= Crime in Guyana =

Crime in Guyana includes all violent and non-violent crimes that take place in the country. As of 2020, Guyana had a relatively high crime rate in the Americas.

== Crime by type ==

=== Murder ===

In the 20th century, Guyana had one of the highest crime rates in the world, although many crimes at the time were largely undocumented—mostly due to the country's lack of infrastructure. The chart below shows the Guyanese homicide rate from 1990 until 2020, where Guyana reported a peak intentional homicide rate of 28 murders per 100,000 in 2003 and a low of 10 murders per 100,000 in 2000. The 20 murders per 100,000 reported in 2020, was the fourth highest murder rate in South America and the sixth highest in the CARICOM.

=== Domestic violence ===

Domestic violence is a problem in all regions of Guyana. Enforcement of the domestic violence laws is especially weak in the interior, where police do not have as strong a presence and courts meet only once a quarter.

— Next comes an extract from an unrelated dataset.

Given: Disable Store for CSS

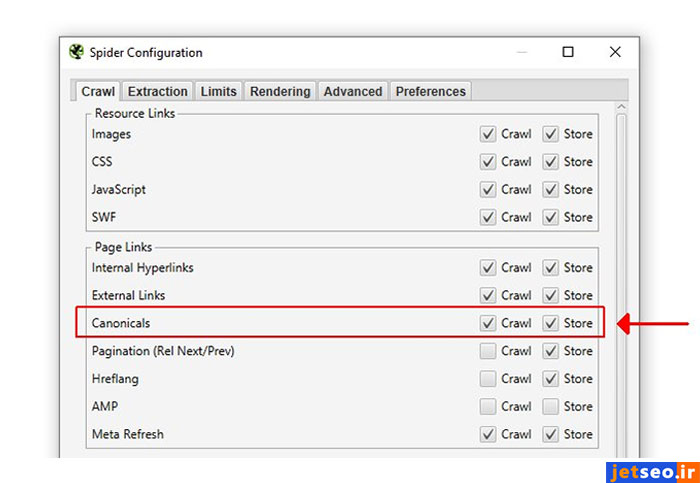Looking at the screenshot, I should [551, 162].
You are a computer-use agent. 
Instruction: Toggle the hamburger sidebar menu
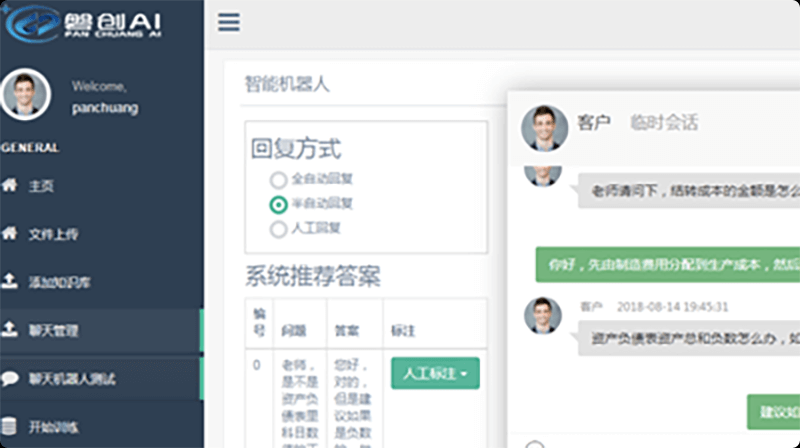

NGOs report a widespread perception that some police officers and magistrates could be bribed to make cases of domestic violence "go away." The government also does not prosecute cases in which the alleged victim or victim's family agreed to drop the case in exchange for a monetary payment out of court. NGOs assert the need for a specialized Family Court.

=== Robbery ===
Armed robberies occur regularly, especially in businesses and shopping districts, especially in the capital Georgetown. Nationally, there were 512 robberies under arms during the period January to October 2012 (a 15% increase from 2011).

=== Drug-related ===
On 10 April 2025, a member of the Guyana Police Force, 31-year-old Sherman Ferguson, was arrested after being found in possession of approximately 34.6 kg (over 70 pounds) of suspected cannabis. The arrest occurred during an intelligence-led operation along the Linden-Soesdyke Highway. Police intercepted the vehicle near Hauraruni and discovered the drugs in the trunk, and Ferguson was taken into custody.

== By location ==
=== Georgetown ===
In Georgetown, high crime areas include Tiger Bay, Albouystown, Sophia, all of south Georgetown, Buxton and Agricola. Robberies are a daily occurrence in the Stabroek Market area. A number of assaults have taken place in the Botanic Gardens.

=== Buxton ===
On 4 April 2025, police responding to a domestic violence report in Buxton, East Coast Demerara, discovered 880 rounds of .22 ammunition at a residence on Library Road. The home belonged to a 26-year-old security officer, who was not present during the search. His 22-year-old wife, also a security officer, was at the scene. The ammunition was collected and processed by the Vigilance Police Station.